++++ TESTO SELEZIONATO ++++

Come per il mese scorso, metto qui le recensioni dei film di ottobre: per intero quella del migliore, Una battaglia dopo l’altra di P. T. Anderson. Le altre compaiono con le prime righe, ma se clicchi le leggi su Letterboxd. Andiamo.
Che botta, cazzo. Se c’è una parola che odio è “ficcante”, però mio malgrado devo dire che si applica perfettamente a questo film, che sa di Tarantino anche se poi è profondamente e riconoscibilmente “andersoniano”, che parte col botto (letteralmente) e non ti molla più per quasi tre ore, dove non c’è un’inquadratura in cui non stia succedendo qualcosa, dove l’assalto sonoro (di Johnny Greenwood) si mescola all’assalto visivo di un montaggio frammentato, adrenalinico, che richiede tutta l’attenzione possibile – e infatti non è un film da vedere in condizioni di fusione mentale pregressa.
Fusione che è la caratteristica di Pat/Bob (Leonardo DiCaprio), un protagonista “fuori dal mondo del film” che si muove come un novello Lebowski in una rete di gruppi terroristi, parole d’ordine, luoghi sicuri che un tempo erano il suo pane quotidiano e oggi… molto meno, a causa della sua esagerata passione per alcool ed erba.

++++ ESTRATTO DATI ++++

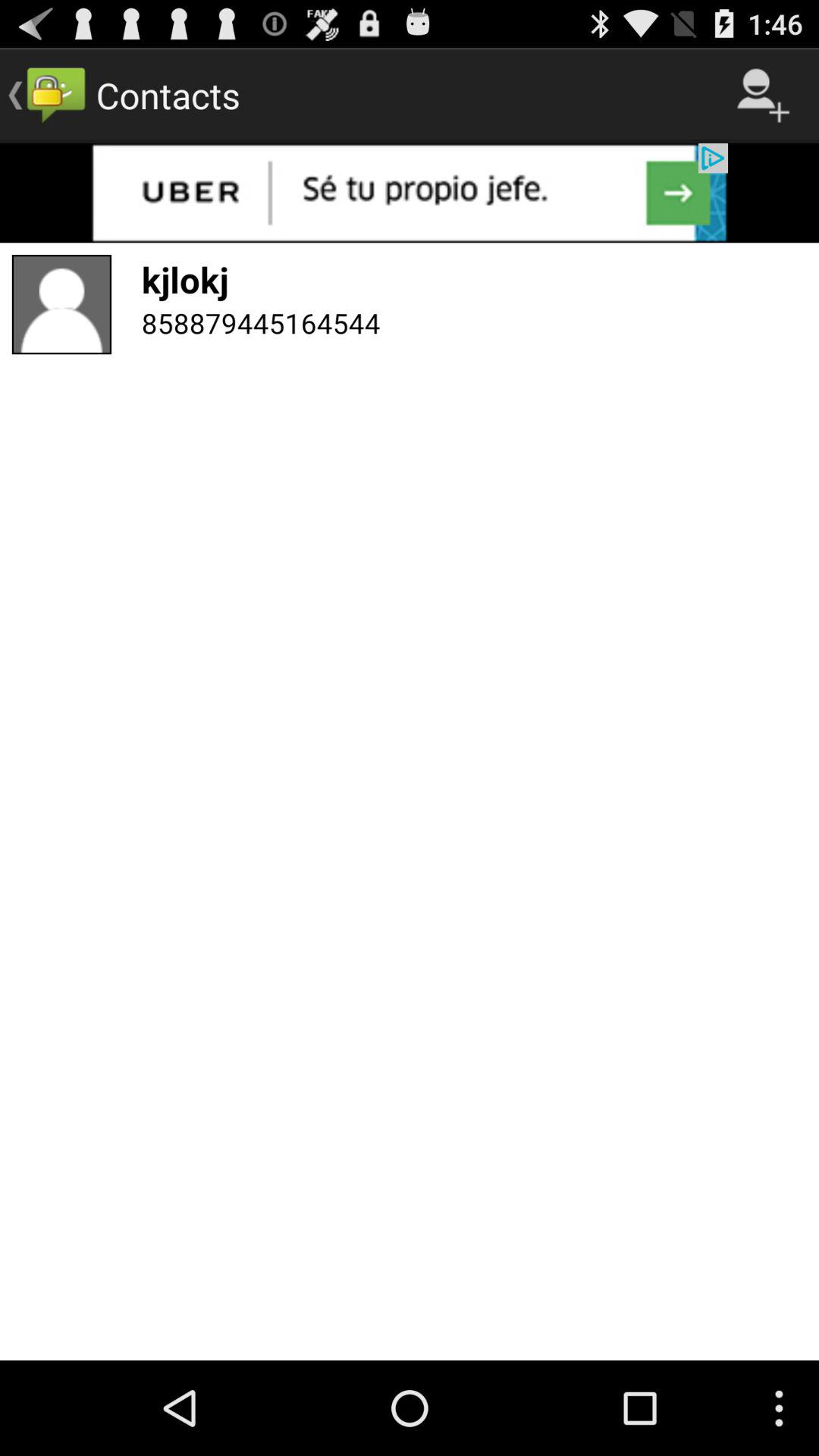
advertisement link (409, 192)
Given the description of an element on the screen output the (x, y) to click on. 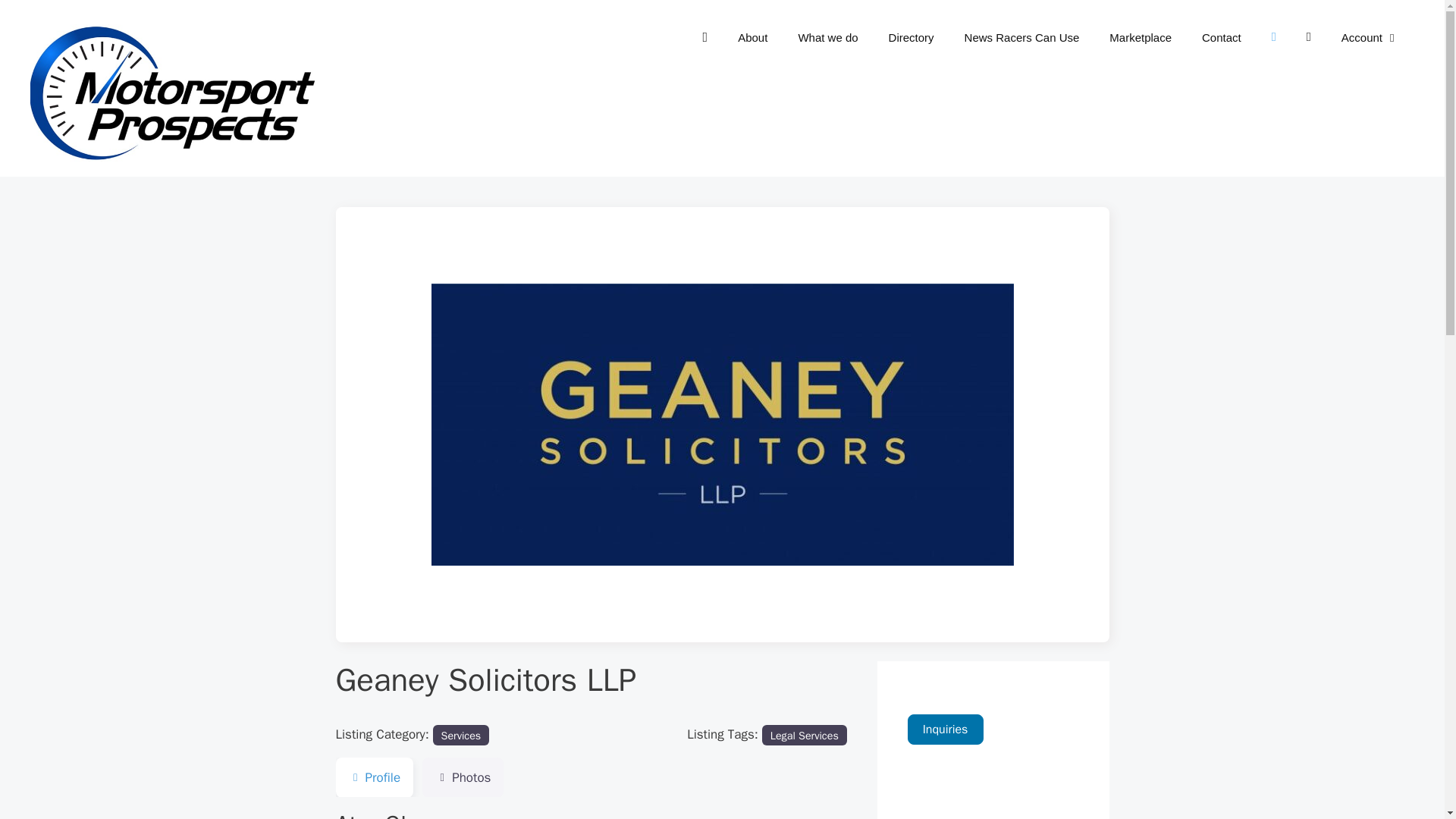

++++

- [COSA DEVI FARE]
Trascrivi dal testo sui film di ottobre il brano compreso tra "Come per il" e "su Letterboxd. Andiamo.", inclusi.

- [RISPOSTA]
Come per il mese scorso, metto qui le recensioni dei film di ottobre: per intero quella del migliore, Una battaglia dopo l’altra di P. T. Anderson. Le altre compaiono con le prime righe, ma se clicchi le leggi su Letterboxd. Andiamo.